### What you are asked to do:
Reproduce the items starting with the line that contains "How do I perform: Click" and going on through the line that contains "Action: pyautogui.click(x=1252, y=744)", replacing "time range" with "date range" and leaving everything else unchanged.

##### Recorded information

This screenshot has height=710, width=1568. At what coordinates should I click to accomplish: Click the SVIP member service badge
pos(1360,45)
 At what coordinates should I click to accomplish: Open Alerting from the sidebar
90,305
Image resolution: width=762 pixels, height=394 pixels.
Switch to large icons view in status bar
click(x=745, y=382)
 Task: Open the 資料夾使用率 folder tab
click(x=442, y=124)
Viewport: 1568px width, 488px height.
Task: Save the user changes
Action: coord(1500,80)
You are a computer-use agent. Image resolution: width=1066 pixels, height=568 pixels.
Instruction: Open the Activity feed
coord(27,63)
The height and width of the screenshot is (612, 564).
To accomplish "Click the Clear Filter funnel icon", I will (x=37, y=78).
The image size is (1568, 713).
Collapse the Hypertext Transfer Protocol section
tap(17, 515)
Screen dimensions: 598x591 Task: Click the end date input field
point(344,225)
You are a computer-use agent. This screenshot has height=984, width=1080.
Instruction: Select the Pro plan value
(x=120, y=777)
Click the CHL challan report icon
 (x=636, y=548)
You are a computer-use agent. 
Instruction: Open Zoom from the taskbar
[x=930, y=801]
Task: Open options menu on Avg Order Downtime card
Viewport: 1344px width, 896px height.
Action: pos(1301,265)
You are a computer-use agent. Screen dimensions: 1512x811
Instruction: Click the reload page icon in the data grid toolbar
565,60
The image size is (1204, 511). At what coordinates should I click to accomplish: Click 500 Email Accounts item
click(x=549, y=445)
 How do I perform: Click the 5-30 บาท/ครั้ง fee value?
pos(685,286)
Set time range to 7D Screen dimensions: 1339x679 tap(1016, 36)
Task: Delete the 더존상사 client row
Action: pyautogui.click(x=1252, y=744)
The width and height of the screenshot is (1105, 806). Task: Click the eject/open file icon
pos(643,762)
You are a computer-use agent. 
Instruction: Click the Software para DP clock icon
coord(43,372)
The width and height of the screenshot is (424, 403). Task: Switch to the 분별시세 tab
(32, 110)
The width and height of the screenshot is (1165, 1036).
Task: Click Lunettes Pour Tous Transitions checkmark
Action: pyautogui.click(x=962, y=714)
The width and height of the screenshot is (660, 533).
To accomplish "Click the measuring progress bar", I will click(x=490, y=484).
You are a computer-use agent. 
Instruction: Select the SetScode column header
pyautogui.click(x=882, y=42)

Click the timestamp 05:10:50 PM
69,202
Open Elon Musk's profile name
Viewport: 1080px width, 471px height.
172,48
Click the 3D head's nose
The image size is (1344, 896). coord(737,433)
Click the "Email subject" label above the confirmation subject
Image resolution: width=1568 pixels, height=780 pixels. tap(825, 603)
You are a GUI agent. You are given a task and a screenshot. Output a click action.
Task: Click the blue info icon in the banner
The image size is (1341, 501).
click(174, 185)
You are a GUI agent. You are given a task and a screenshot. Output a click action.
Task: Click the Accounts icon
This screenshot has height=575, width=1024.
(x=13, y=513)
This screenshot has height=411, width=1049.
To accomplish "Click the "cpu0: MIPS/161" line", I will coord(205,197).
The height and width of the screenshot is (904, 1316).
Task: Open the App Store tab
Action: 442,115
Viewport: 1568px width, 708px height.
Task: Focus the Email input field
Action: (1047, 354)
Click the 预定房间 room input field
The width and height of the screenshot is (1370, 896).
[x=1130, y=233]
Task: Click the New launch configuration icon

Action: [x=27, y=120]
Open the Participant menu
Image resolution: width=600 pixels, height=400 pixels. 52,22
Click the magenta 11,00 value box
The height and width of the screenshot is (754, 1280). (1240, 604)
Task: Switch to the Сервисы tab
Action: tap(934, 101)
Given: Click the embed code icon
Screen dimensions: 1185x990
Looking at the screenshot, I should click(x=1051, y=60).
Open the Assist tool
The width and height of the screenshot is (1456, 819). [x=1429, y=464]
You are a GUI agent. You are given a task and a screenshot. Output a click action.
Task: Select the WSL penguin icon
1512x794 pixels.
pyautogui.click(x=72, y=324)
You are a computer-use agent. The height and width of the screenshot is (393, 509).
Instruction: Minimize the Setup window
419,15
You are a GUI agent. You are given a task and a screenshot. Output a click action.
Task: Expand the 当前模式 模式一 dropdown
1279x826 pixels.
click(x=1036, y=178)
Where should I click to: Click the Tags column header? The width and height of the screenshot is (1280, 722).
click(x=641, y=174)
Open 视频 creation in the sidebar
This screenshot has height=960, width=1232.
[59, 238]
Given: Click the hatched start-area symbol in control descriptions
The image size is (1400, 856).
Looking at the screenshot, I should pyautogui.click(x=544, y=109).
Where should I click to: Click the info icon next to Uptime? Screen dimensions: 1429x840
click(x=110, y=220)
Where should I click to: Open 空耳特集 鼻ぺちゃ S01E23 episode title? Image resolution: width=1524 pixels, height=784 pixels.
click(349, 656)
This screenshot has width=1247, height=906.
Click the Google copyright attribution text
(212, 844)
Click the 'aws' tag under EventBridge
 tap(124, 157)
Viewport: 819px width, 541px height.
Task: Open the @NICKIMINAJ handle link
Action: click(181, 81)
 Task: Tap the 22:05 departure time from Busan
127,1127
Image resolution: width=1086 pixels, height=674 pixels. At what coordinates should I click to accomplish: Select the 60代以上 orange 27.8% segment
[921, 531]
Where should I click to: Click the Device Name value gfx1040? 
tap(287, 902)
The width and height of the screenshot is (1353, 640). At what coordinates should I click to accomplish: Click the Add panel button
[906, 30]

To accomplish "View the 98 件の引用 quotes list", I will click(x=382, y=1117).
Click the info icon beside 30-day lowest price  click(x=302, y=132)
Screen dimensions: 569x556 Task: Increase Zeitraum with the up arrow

##########

### Solution to this exercise:
 How do I perform: Click the 5-30 บาท/ครั้ง fee value?
pos(685,286)
Set date range to 7D Screen dimensions: 1339x679 tap(1016, 36)
Task: Delete the 더존상사 client row
Action: pyautogui.click(x=1252, y=744)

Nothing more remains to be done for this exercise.